I think it's great. After all, sales isn't really a dirty word. Sales is simply making people aware of the benefits and costs of something with the end results of asking them to commit to that thing. I'm sure there are more official definitions out there, but this is the one I like.
A lot of the things we're trying to sell, though, amount to a large cultural and strategic change. We want to sell someone on moving to an agile development methodology. We want to sell someone on providing testers with early access to a system. The costs of this type of change are high; it can easily take months or years to change a culture and it's inefficient while it's in progress. Cultural and strategic changes also rarely go unnoticed. Maybe if you're HugeCo and you start with one tiny project, then you can slip it under the radar. But most of us don't work for HugeCo, and most of us don't have a project that is our own domain that we can try new things with.
So let's assume we have to sell this cultural change. We're borrowing the sales verbiage, so let's borrow the techniques, too. Approaching it like it's a sales challenge, then we need to identify:
- the benefit of the change ("who wins")
- the cost of the change ("who pays")
- the people who - directly or indirectly - have to change along with it ("who cares")
From there, it's generally a matter of identifying the decision maker and decision influencers. The decision maker it the go/no-go person in the end, and it's probably the guy who's going to end up both getting the most benefit and absorbing the most cost. In the case of changing development methodologies, it's probably the head of engineering. It might be the entire executive committee.

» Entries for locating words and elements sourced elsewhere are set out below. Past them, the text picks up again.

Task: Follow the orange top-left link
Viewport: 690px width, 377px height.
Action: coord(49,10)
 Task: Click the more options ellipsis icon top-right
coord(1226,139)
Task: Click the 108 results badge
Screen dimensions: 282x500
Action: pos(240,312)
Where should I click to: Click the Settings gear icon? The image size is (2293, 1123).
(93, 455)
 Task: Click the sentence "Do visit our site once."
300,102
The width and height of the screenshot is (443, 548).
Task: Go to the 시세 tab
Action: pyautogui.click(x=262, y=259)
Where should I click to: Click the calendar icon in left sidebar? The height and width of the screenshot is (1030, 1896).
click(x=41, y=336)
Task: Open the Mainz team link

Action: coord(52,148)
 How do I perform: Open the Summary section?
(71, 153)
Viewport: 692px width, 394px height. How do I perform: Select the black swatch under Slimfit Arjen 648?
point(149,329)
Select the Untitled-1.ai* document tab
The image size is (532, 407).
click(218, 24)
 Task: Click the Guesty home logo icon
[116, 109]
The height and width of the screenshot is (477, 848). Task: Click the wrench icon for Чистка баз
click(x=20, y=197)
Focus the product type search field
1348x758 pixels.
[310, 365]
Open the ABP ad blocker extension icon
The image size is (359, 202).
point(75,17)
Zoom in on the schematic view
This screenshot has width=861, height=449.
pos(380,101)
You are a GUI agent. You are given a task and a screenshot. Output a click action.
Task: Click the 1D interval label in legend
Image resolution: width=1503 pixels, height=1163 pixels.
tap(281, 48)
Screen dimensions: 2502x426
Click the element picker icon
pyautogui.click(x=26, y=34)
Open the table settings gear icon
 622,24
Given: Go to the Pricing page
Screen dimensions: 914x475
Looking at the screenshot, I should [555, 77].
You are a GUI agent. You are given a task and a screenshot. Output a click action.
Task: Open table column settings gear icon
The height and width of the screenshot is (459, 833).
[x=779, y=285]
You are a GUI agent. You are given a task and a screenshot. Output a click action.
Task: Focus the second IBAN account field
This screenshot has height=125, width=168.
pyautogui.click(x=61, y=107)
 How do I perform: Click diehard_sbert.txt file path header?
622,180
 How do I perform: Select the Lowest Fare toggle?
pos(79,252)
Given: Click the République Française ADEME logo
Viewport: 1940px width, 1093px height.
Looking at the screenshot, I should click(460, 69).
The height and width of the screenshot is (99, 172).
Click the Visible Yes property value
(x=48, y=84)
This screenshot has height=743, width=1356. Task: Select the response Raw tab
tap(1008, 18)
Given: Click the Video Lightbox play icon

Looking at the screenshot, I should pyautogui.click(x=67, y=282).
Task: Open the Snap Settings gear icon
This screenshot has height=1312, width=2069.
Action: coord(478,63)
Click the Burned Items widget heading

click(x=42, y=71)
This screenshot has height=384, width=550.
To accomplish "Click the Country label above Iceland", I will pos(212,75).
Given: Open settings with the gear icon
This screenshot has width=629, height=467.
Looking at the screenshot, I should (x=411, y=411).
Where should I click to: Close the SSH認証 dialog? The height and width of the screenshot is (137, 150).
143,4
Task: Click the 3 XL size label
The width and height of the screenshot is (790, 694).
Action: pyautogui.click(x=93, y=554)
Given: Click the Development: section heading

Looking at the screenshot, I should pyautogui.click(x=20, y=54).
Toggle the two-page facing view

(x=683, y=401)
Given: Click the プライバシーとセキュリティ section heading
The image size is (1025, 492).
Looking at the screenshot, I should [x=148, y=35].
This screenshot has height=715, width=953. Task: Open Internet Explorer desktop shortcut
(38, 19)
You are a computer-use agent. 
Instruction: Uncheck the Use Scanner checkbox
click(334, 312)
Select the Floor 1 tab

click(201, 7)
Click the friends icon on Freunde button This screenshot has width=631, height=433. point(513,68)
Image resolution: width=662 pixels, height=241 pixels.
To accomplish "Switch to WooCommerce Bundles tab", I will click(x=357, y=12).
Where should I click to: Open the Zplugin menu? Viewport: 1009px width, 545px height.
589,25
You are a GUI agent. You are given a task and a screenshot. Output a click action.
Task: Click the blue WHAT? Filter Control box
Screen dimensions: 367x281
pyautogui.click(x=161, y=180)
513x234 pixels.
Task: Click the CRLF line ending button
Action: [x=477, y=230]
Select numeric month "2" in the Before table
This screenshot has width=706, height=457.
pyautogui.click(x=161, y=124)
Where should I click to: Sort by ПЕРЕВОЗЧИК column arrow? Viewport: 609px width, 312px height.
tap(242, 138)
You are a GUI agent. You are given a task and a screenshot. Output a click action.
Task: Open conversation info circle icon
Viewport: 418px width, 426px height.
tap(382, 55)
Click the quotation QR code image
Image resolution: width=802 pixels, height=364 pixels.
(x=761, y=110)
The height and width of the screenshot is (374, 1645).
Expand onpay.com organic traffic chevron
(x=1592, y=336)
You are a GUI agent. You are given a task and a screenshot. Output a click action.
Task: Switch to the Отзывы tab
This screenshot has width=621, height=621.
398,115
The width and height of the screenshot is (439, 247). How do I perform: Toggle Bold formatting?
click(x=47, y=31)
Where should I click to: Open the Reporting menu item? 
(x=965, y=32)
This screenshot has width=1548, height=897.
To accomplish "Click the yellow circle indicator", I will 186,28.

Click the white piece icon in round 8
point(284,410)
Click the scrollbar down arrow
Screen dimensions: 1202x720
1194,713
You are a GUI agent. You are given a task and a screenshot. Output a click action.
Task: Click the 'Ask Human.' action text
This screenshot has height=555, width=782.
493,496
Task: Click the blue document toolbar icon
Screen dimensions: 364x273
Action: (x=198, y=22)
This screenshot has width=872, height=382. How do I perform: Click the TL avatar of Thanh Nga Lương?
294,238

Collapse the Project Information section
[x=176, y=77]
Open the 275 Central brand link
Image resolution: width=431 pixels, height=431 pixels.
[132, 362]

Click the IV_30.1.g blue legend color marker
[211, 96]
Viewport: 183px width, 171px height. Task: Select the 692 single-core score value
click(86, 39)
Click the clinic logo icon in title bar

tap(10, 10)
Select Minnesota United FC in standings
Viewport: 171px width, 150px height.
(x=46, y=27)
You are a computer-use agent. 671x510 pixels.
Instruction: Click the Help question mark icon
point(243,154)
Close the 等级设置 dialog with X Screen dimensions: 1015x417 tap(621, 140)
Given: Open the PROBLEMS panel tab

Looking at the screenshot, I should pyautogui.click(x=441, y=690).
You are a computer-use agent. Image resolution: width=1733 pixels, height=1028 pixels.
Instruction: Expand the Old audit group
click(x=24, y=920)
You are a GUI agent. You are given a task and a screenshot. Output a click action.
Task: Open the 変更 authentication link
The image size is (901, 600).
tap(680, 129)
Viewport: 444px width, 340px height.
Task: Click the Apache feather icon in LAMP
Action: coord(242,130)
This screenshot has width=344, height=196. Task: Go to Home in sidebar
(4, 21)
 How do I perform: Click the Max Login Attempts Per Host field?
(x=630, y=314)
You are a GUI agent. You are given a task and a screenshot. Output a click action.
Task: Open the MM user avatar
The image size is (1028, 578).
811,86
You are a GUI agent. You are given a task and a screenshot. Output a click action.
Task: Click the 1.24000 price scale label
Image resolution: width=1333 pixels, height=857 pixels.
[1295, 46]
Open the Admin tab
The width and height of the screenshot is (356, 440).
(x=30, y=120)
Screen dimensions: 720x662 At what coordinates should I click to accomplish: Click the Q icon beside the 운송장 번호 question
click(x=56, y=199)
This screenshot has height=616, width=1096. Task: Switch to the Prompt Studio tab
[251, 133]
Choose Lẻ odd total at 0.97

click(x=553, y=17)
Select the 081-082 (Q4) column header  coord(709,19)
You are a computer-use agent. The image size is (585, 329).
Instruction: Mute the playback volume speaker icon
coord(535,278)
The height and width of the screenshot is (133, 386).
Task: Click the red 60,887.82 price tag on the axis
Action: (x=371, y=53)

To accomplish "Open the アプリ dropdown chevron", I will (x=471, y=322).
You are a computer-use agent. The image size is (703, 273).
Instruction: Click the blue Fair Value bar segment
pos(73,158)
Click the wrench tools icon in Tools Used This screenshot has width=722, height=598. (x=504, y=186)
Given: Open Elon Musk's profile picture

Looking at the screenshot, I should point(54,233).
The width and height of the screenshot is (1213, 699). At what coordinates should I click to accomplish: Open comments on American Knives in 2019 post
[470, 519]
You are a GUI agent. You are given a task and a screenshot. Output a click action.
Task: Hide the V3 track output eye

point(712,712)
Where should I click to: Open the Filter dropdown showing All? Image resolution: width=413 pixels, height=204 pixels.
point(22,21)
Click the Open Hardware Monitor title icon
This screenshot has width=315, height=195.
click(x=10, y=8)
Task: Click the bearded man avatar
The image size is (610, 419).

Decision influencers are a lot more numerous. It's the sales guys who are counting on a release next quarter, and the marketing types who need a new feature for a trade show in 4 months. It's the support group who will need to handle different ways of getting customer hotfixes through development. And it's your software architects who have to implement this thing. The decision influencers are everyone who wins, everyone who pays, and everyone who cares.
Convince the influencers, and they'll help you convince the decision maker. But you have to hit most of the decision influencers, and you have to start selling. Start showing them why they should care, why they win, and why the cost is something they want to absorb because of the benefit they'll end up getting. Then you're really selling. And who knows - maybe you'll get the eventual decision in your favor.